EXERCISE OBJECTIVE | Render the lines of the entries below, from the line containing "You are a computer-use agent. Viewport: 251px" through the line containing "coord(68,537)", as a Markdown table with the columns Row and Content, numbering each row and omitting blank lines.

STORED ROWS |

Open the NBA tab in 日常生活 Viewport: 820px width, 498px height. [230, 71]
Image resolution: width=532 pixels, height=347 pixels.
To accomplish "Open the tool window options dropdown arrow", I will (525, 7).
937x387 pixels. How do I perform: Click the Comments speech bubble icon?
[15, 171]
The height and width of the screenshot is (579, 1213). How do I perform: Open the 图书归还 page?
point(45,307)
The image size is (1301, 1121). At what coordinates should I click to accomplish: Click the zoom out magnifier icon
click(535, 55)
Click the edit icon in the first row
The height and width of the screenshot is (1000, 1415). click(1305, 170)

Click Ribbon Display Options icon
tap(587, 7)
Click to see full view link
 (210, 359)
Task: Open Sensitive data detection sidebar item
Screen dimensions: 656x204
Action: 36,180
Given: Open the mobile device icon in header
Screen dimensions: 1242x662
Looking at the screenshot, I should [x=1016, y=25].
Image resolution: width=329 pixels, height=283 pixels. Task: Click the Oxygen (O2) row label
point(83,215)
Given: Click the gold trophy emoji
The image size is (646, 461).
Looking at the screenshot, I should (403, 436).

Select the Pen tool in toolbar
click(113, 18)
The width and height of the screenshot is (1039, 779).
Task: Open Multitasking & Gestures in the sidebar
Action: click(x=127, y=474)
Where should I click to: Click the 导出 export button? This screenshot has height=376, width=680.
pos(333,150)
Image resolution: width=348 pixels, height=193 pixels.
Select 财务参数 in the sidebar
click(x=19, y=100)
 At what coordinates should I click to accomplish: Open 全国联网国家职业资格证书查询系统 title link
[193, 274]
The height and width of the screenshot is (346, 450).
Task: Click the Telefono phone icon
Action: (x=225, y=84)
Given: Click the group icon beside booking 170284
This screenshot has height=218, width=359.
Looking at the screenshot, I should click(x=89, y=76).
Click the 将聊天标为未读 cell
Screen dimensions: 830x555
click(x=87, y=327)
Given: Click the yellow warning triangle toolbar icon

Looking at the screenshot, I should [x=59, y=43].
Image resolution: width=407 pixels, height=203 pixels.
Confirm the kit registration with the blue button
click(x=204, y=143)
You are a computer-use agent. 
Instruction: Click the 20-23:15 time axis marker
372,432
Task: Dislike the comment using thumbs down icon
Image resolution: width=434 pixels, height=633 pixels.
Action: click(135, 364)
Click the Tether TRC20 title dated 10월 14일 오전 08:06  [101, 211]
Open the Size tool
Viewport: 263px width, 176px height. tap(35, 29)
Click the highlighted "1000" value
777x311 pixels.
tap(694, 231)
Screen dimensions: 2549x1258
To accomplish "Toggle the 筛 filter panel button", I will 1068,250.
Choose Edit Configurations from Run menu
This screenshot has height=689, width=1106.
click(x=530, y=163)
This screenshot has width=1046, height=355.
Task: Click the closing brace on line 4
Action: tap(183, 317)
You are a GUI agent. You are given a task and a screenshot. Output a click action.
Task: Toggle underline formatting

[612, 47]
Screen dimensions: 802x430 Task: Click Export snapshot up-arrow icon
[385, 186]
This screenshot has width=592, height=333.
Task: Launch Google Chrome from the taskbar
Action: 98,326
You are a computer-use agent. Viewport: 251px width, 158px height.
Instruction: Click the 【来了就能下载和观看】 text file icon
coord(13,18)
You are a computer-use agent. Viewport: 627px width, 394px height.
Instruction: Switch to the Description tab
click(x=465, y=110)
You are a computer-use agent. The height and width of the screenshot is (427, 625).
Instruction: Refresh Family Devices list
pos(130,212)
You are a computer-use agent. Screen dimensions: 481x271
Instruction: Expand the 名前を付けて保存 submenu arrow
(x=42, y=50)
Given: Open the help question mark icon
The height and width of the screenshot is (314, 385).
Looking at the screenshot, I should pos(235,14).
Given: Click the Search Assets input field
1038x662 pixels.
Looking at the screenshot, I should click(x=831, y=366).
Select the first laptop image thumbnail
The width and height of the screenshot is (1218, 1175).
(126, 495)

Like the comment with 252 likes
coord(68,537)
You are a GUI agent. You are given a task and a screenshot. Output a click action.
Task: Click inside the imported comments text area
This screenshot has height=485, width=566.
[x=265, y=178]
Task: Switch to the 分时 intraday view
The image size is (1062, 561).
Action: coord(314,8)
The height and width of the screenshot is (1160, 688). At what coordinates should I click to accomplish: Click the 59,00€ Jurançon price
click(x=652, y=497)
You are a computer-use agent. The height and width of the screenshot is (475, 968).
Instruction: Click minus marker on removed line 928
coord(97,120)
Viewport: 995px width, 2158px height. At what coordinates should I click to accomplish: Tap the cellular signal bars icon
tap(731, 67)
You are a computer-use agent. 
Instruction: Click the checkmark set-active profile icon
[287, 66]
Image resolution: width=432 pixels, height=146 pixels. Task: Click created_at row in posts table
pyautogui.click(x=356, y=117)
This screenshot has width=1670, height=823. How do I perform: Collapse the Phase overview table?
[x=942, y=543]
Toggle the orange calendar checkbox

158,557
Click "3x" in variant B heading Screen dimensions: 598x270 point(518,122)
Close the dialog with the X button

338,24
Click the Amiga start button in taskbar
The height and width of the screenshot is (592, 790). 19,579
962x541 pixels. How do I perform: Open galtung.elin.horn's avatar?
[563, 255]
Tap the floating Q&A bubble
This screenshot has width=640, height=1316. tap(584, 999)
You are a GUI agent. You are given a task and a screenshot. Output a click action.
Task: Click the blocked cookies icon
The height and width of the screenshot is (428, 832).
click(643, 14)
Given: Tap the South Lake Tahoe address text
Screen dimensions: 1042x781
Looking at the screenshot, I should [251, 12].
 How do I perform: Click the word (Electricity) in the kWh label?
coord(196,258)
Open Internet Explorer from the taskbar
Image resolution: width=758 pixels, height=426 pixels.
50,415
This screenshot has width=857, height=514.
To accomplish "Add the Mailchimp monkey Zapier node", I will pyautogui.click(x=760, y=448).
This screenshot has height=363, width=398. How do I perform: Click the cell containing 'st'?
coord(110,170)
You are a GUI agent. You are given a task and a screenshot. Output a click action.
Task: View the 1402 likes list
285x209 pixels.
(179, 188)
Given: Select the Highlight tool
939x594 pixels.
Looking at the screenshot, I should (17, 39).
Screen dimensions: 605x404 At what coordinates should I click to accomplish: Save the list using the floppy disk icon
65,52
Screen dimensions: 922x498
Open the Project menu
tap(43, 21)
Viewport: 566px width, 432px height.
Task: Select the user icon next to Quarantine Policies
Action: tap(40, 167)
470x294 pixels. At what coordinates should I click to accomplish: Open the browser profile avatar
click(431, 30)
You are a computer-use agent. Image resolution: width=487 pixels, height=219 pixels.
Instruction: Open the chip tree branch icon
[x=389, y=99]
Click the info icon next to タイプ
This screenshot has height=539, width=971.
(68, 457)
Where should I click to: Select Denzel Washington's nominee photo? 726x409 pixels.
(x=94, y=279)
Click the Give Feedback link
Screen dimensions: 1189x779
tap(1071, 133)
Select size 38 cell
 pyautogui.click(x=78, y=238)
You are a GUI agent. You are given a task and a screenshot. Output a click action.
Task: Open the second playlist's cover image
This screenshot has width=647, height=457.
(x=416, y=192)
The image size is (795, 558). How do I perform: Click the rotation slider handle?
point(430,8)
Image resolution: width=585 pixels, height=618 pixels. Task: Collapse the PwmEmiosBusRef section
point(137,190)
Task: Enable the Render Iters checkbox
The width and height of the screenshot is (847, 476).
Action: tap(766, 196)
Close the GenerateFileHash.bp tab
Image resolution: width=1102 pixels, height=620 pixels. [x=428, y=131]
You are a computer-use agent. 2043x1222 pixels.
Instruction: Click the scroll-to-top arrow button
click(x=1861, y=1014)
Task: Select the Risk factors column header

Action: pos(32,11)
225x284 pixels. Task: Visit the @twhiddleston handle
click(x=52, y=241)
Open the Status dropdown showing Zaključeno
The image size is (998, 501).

TASK RESULT |
| Row | Content |
|---|---|
| 1 | You are a computer-use agent. Viewport: 251px width, 158px height. |
| 2 | Instruction: Click the 【来了就能下载和观看】 text file icon |
| 3 | coord(13,18) |
| 4 | You are a computer-use agent. Viewport: 627px width, 394px height. |
| 5 | Instruction: Switch to the Description tab |
| 6 | click(x=465, y=110) |
| 7 | You are a computer-use agent. The height and width of the screenshot is (427, 625). |
| 8 | Instruction: Refresh Family Devices list |
| 9 | pos(130,212) |
| 10 | You are a computer-use agent. Screen dimensions: 481x271 |
| 11 | Instruction: Expand the 名前を付けて保存 submenu arrow |
| 12 | (x=42, y=50) |
| 13 | Given: Open the help question mark icon |
| 14 | The height and width of the screenshot is (314, 385). |
| 15 | Looking at the screenshot, I should pos(235,14). |
| 16 | Given: Click the Search Assets input field |
| 17 | 1038x662 pixels. |
| 18 | Looking at the screenshot, I should click(x=831, y=366). |
| 19 | Select the first laptop image thumbnail |
| 20 | The width and height of the screenshot is (1218, 1175). |
| 21 | (126, 495) |
| 22 | Like the comment with 252 likes |
| 23 | coord(68,537) |